++++ Reading text

# Monster Mud ??



## Chrysaor (Jun 21, 2009)

Im sure this has been asked before, but I cant find where, so I'm sorry to be a real newbie about this. 

I found a recipe for Monster Mud, I realize a lot of people use it, but Im not really sure I understand why.
Is it just for effect/texture, or does it offer some form of protection towards your props?


----------



## BioHazardCustoms (Aug 5, 2009)

Monster mud is great for texture, but I use it because it makes cloth as hard as a rock. It is basically a stucco mixture. I've noticed that a lot of others also use UGL's Drylok to waterproof their props. 

Best recipe for Monster mud = 1 Gallon Latex paint (in color of your choice, I prefer Battleship Gray) + 4 or 5 gallons of Drywall Joint Compound. Stir WELL.


----------



## Chrysaor (Jun 21, 2009)

Thanks Bio


----------



## joker (Sep 25, 2007)

BioHazardCustoms said:


> Monster mud is great for texture, but I use it because it makes cloth as hard as a rock. It is basically a stucco mixture. I've noticed that a lot of others also use UGL's Drylok to waterproof their props.
> 
> Best recipe for Monster mud = 1 Gallon Latex paint (in color of your choice, I prefer Battleship Gray) + 4 or 5 gallons of Drywall Joint Compound. Stir WELL.


If put into a 5 gallon bucket with a lid of course how long can I expect to keep MM before it has to be used?


----------



## Frighteners Entertainment (Jan 24, 2006)

another alternative to drywall compound is using plaster of paris.
it does dry fast and is pretty much water proof.


----------



## dna1990 (Jul 18, 2008)

In my experience, MM alone is not totally weatherproof. I have used various spray or brush-on clear coats for final protection.

++++++++

## Task goal:
In the forum thread on monster mud, which latex paint color does BioHazardCustoms prefer?

++++ Information provided

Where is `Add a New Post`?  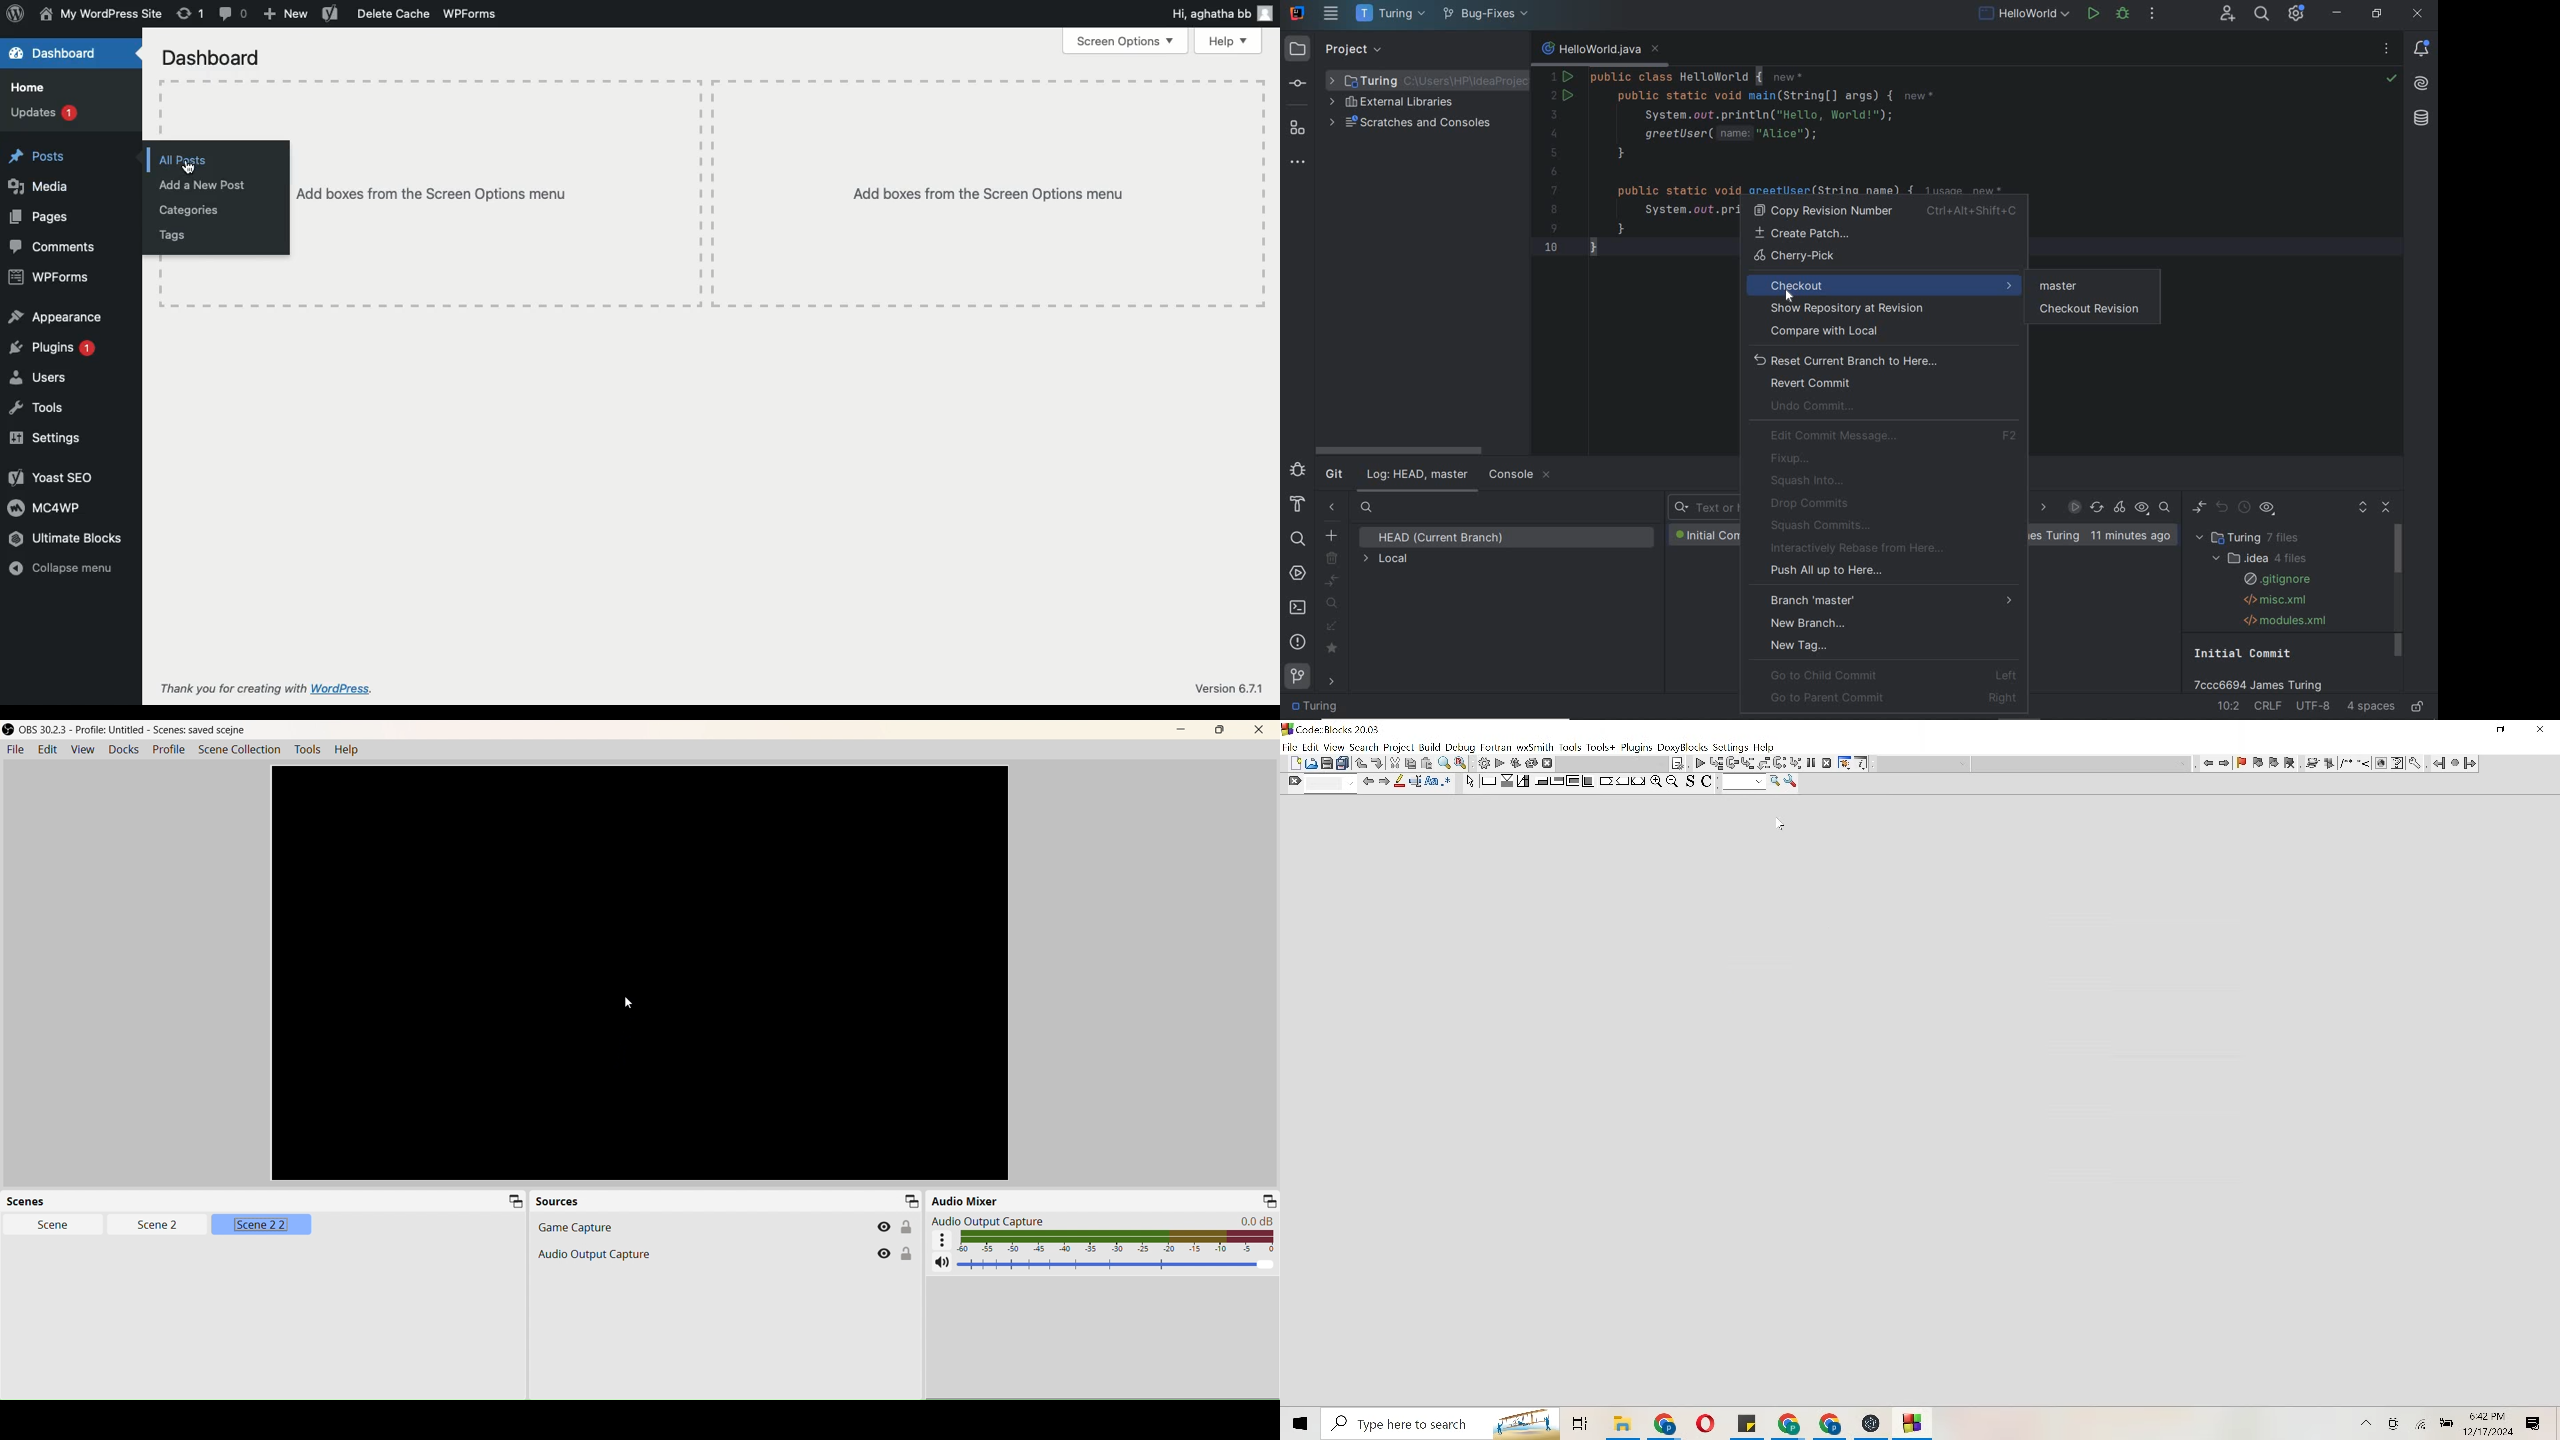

++++++++

## Answer below:
Battleship Gray